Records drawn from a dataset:
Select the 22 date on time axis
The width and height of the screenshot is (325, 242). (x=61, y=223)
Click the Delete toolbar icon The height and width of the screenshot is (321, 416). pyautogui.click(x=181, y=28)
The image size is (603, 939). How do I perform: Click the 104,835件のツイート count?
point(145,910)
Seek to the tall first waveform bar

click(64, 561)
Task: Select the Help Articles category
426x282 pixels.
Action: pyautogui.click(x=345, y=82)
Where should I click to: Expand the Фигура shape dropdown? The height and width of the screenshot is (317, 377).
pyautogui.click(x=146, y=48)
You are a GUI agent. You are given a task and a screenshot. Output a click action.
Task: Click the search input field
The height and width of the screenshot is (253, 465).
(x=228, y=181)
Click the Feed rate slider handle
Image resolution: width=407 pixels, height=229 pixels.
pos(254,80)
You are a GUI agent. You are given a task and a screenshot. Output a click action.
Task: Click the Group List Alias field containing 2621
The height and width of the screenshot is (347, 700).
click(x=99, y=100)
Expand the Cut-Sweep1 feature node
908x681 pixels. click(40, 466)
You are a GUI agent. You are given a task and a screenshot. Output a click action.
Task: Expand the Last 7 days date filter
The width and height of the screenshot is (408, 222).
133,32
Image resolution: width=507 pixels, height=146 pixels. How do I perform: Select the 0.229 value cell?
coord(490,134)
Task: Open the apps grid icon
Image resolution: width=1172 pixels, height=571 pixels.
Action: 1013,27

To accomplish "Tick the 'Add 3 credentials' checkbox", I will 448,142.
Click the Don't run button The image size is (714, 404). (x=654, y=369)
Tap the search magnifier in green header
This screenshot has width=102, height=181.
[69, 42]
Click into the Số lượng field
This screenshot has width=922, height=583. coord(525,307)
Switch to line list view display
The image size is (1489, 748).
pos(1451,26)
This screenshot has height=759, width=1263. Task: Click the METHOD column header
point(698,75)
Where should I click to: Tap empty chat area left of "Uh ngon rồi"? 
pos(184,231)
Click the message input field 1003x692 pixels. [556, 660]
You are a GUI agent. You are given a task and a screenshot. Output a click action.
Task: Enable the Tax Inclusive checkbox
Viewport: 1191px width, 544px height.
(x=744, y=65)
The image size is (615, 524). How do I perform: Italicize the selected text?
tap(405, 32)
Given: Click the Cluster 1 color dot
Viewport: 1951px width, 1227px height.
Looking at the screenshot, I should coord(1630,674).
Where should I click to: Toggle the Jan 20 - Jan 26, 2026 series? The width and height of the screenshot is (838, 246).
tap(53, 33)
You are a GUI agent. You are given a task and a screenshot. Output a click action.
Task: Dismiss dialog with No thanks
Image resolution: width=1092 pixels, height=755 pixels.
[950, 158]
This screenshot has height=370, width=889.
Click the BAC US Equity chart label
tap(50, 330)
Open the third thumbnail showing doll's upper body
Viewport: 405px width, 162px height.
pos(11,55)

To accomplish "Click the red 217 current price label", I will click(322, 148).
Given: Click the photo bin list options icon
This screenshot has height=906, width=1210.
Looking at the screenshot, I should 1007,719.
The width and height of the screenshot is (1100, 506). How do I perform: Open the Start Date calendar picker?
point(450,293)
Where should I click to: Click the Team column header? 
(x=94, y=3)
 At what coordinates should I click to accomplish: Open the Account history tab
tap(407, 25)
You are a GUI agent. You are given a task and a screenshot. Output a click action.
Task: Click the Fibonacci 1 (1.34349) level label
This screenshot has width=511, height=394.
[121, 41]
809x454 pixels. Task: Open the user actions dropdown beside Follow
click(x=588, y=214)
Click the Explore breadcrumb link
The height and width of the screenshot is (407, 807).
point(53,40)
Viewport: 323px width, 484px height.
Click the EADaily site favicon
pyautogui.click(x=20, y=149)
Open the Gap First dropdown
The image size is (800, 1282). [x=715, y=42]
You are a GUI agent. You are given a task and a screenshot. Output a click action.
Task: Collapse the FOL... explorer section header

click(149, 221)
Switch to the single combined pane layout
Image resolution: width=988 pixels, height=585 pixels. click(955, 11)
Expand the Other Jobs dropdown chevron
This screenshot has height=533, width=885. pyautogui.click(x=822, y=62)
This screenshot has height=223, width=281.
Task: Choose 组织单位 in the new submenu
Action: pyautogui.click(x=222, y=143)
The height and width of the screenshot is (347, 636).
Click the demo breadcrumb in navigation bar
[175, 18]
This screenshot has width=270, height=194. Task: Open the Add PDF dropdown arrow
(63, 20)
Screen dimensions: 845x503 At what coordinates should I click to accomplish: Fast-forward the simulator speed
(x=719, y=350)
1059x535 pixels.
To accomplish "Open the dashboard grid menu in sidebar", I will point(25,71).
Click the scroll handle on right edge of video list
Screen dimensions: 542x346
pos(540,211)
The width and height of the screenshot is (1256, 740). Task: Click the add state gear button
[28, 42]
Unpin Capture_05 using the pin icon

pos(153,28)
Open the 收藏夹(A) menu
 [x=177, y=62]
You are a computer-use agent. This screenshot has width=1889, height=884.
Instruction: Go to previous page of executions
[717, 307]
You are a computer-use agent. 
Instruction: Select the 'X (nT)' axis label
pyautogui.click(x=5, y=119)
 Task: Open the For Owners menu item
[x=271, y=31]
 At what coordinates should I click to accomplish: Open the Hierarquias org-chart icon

* Your objective:
Note down each line above where the word "search" occurs.

* Solution to this task:
Task: Click the search input field
Tap the search magnifier in green header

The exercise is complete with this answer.